Spam filters and how they score emails
Before an email ever reaches its intended recipient, it first must pass through one or more filters – software algorithms designed to identify and stop malicious or unwanted mail from reaching the inbox.
In the past, email filters were primarily intended to block spam, phishing, and other types of unwanted email and applied largely the same filter criteria across all mailboxes. In contrast, today's filters are incredibly sophisticated and adaptive to each mailbox, message, and sender. Not only do email filters block the bad stuff, today's filters also prioritize, classify, and organize emails to make end users more productive.
In short, reaching the inbox can be no small task. The best email teams test their emails against these filters to find deliverability problems before sending.
How does Litmus help?
With Litmus Spam Testing, you can test your emails against all of the major spam filters and inbox providers. We'll provide you with direct feedback on what each filter did with your email and what you can do to improve your chances of reaching the inbox.
Which spam score filters are available in Litmus Spam Testing?
Outlook comes with a built-in junk email filter that learns over time what you think is spam. While this is great for individual users, it's not consistent nor reliable for use across thousands of tests on our Litmus servers. To help you reliably test your messages sent to Outlook, we've added in hundreds of spam rules that have been published by Microsoft. Whenever the content in your campaign triggers one of these rules, we'll provide you with feedback on what can be changed to make your email look less "spammy" to Outlook.
This filter has various sensitivity settings so you can adjust your level of junk email protection. We have chosen 'High' as the default for all of your Litmus tests. The Microsoft Outlook filter scores from 0-10 on the high sensitivity rating, with 0 being the highest (passing) and 10 being the lowest (failing). Outlook rates an email with a 6.0 or higher as a failure. Anything lower than 6.0 is considered a passing score with the high sensitivity rating.
Barracuda Essentials for Email Security is another business-grade secure email gateway used by thousands of organizations globally to filter inbound email.
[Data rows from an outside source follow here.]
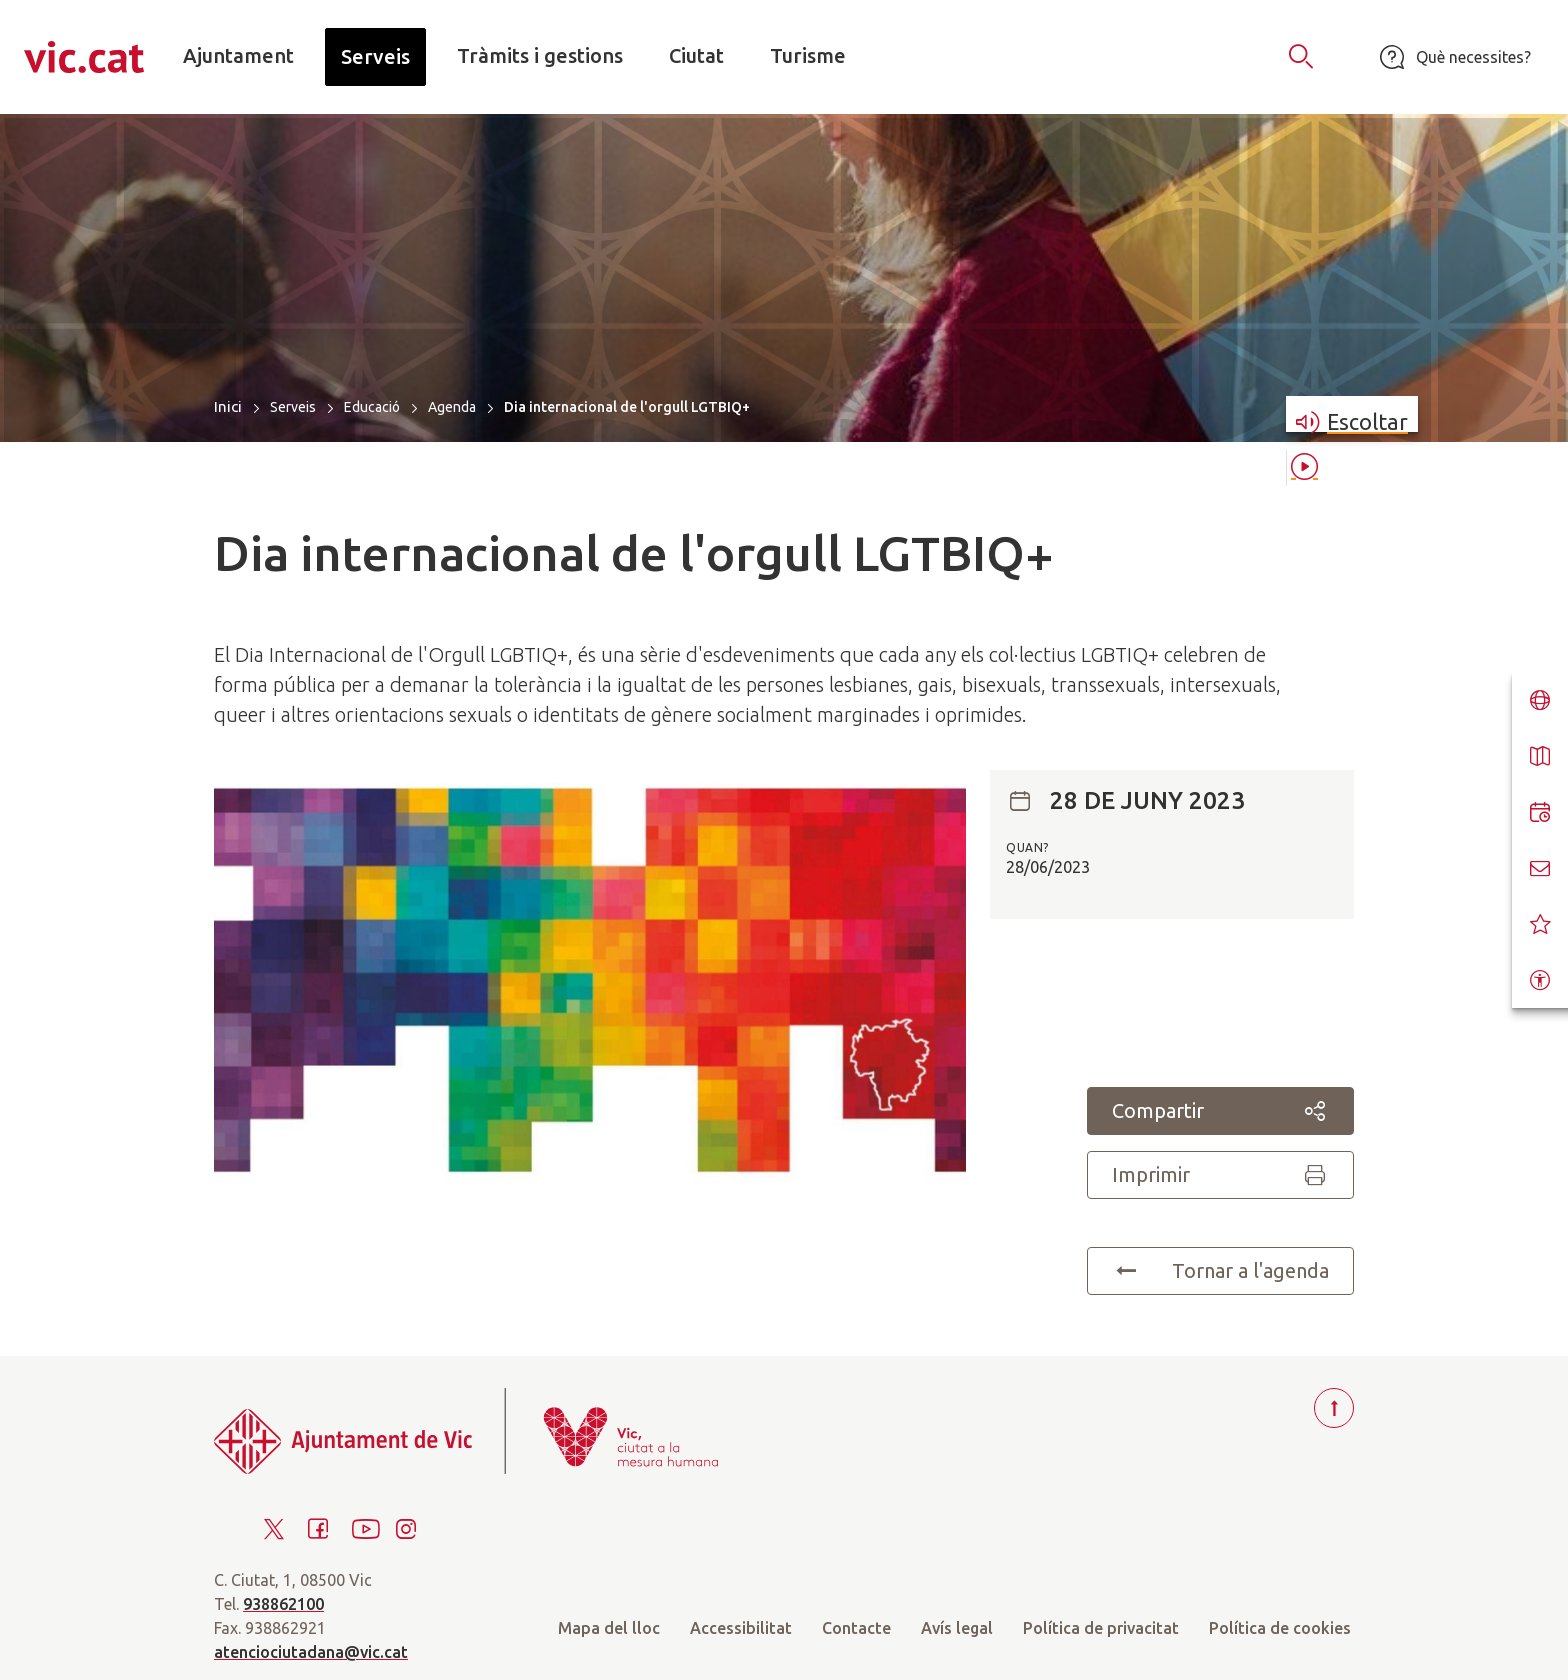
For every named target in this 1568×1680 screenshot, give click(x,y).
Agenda (452, 407)
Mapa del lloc (609, 1628)
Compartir (1220, 1111)
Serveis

Barracuda's filters analyze each inbound email, assigning a score between 0 and 10 based on how likely it is to be unwanted mail, such as spam or phishing. As a rule of thumb, you should aim for a score below 3.5. The higher the score your email receives, the more likely it is that Barracuda will block or quarantine the email. Please note, for some very spam-like emails, Barracuda will quarantine the email. In these cases, Litmus will report the email as considered spam and mark it with a score of 10.0 (the maximum).
While Barracuda test results won't always reveal specifics about why your message was classified as spam. If you’re caught in Barracuda’s spam filter, these resources may be helpful:
- Barracuda Central IP and domain reputation lookup
- Barracuda blocklist removal requests
- Barracuda Email Essentials website
- Barracuda Email Essentials product documentation
Microsoft Exchange Online Protection
Microsoft Exchange Online Protection (EOP) protects all 60 million Microsoft Office 365 cloud-hosted mailboxes, used for consumers and business customers alike. It uses the latest technology in spam detection to evaluate and score emails.
- SCL scores are between -1 and 9. An SCL of 5 or higher is considered spam.
- BCL scores are between 0 and 9. The higher the score, the more likely Microsoft believes you are going to generate subscriber complaints. Microsoft uses internal and external data sources to determine this socre.
To aid in troubleshooting, Microsoft includes several anti-spam headers into each email after scanning. To find out what these headers mean (and troubleshoot your email) check out Anti-spam message headers.
Emails that have successfully been received in the email will show as a "passed" score. Anything that has a "failed" score will indicate that the email was not received in the inbox, which means the email could have been blocked or sent to the junk folder for that particular email client. You will also want to make sure that you are sending in your email to the complete list of seed list addresses in order to see the accurate reputation scoring for your email.
Part of the issue of testing for spam on webmail providers (such as Gmail, Yahoo! Mail, Outlook.com, and AOL Mail) is that a large portion of their spam scoring is based on internal metrics and algorithms -- for example, it's common for a single email to send to a single inbox on Yahoo! to be delivered successfully, but that same email may become suspicious when sent to ten or hundreds of thousands of recipients. Sometimes, a portion of recipients complain or do not engage with the email, leading the rest of the send to be delayed or marked as spam. Trends in engagement from a particular sender or IP may also produce blocks or delays, as do spam filters that "learn" about what individual users consider spam through open, click and reporting behaviors. These scenarios are difficult, if not impossible, to predict.
The webmail filters do not provide us any further information as to why an email has not been received in the inbox. You may want to check warnings produced by server-side filters (like Barracuda or SpamAssassin) and update your email with the changes those filters have suggested. You may also want to check with your Email Service Provider to see if users for a particular webmail service have marked your previous campaigns as spam in the past, as this can affect your spam performance for your email campaigns sent now.